Centrafrique : deux membres d'une ONG dont une Française enlevés à Bangui

International
PRISE D'OTAGE - Une Française membre d'une ONG a été enlevée ce lundi matin à Bangui, en République Centrafricaine. Les "anti-balakas", milices chrétiennes, sont soupçonnées d'être les auteurs de ce kidnapping.

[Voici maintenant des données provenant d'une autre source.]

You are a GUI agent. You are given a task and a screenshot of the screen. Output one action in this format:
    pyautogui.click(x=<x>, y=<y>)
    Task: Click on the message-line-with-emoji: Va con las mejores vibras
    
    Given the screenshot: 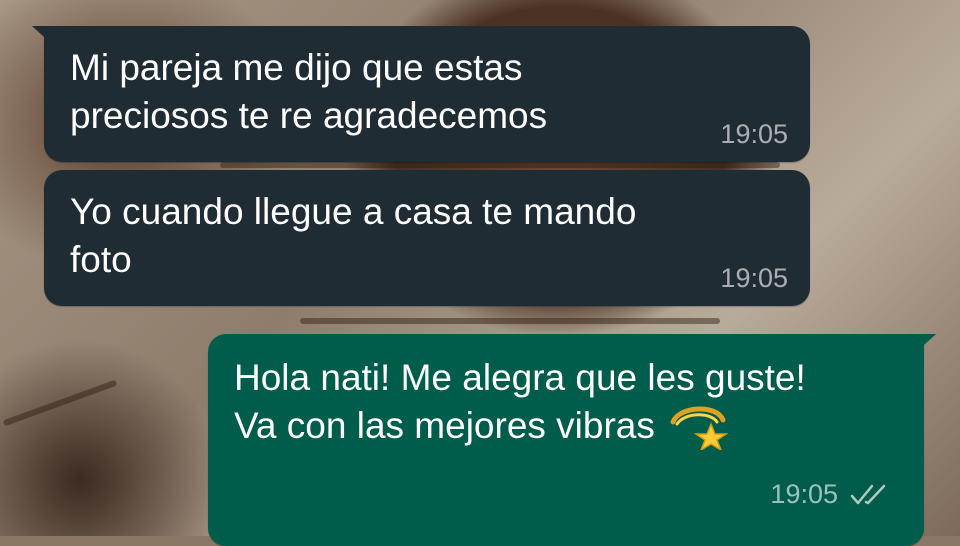 What is the action you would take?
    pyautogui.click(x=566, y=427)
    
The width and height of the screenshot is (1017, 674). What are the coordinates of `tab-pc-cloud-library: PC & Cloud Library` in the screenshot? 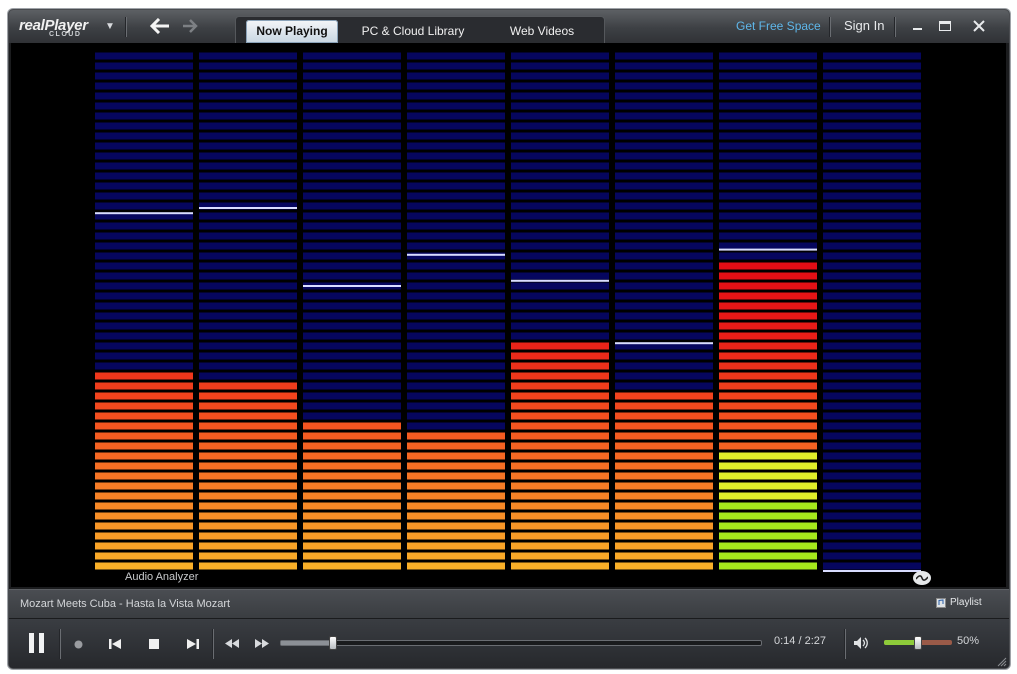 It's located at (413, 32).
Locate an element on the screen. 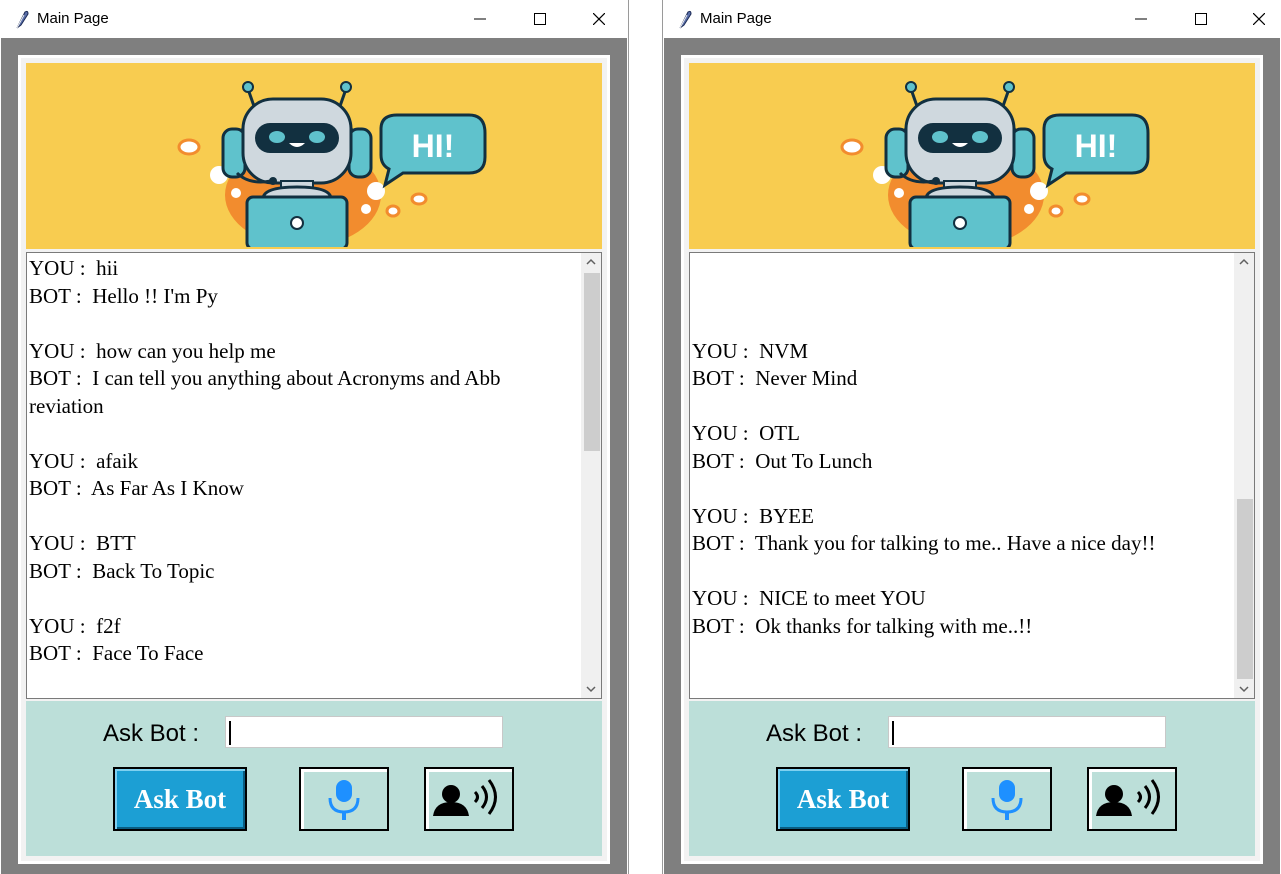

La France de nouveau victime d'une prise d'otage. Claudia P., membre d'une ONG âgée de 67 ans, a été enlevée ce lundi matin à Bangui, capitale de la République centrafricaine, a annoncé RTL . La radio précise que des "anti-balakas", membres de milices chrétiennes, sont soupçonnés d'être les auteurs de ce kidnapping. Ils réclameraient la libération d'Andjilo, un de leurs chefs arrêté dimanche .

Négociations en cours

Joint par metronews peu après 17 heures, le ministère des Affaires étrangères n'a d'abord souhaité faire aucun commentaire sur ce dossier, pour des raisons de sécurité. A 20h02, le quai d'Orsay envoyait finalement un communiqué pour confirmer l'information. "Une Française âgée de 67 ans a été enlevée ce jour à Bangui. Elle effectuait en République centrafricaine une mission humanitaire, financée par une association apportant son soutien à des villages de RCA en matière de santé et d’éducation", peut-on y lire.

"Notre ambassade à Bangui est en contact permanent avec l’archevêché de la capitale centrafricaine qui a entamé des discussions avec les ravisseurs", fait en outre savoir le quai d'Orsay, ajoutant que "la France déplore cet acte contraire au droit humanitaire et appelle les responsables à libérer au plus tôt notre compatriote". 

Un deuxième otage centrafricain

Sur Twitter, Peter Bouckaert, membre de l'ONG Human Rights Watch qui travaille en Centrafrique, avait relayé très tôt cet enlèvement. Ainsi, dès midi, il postait ce message : "A 8 heures ce matin, les anti-balakas ont enlevé une religieuse dans le 4e arrondissement", dans le nord de Bangui. Trois heures plus tard, l'humanitaire précisait que la victime travaillait pour l'ONG Caritas et révélait qu'un prêtre Centrafricain avait également été kidnappé par les anti-balakas.

A 21h30 ce lundi, on apprenait que cette Française et l’employé centrafricain enlevé en même temps qu’elle, font partie de l’ONG médicale catholique CODIS (Coordination Diocésaine de la Santé). Ils circulaient à bord d’un 4x4, qui transportait des médicaments, lorsqu’ils ont été braqués par un groupe de quatre hommes armés de Kalachnikov lundi matin  à Bangui.

“Nous étions trois à bord de notre véhicule en provenance de Damara (70 km au nord de Bangui) où nous étions en mission. Nous avons été arrêtés par un groupe de quatre (miliciens chrétiens) anti-balaka armés de Kalachnikov sortis devant nous sur la route en pleine ville”, a raconté Frère Elkana Ndawatcha, un religieux qui conduisait le véhicule. “Moi, j’ai été relâché après être dépouillé de tout ce que j’avais sur moi dont mon téléphone portable, mes documents bancaires et de l’argent. L’un des ravisseurs a pris ma place au volant pour partir avec le véhicule et mes deux collègues en profondeur du quartier Boy-Rabe”, quartier du nord-est de Bangui où les anti-balaka sont puissants, a poursuivi le religieux.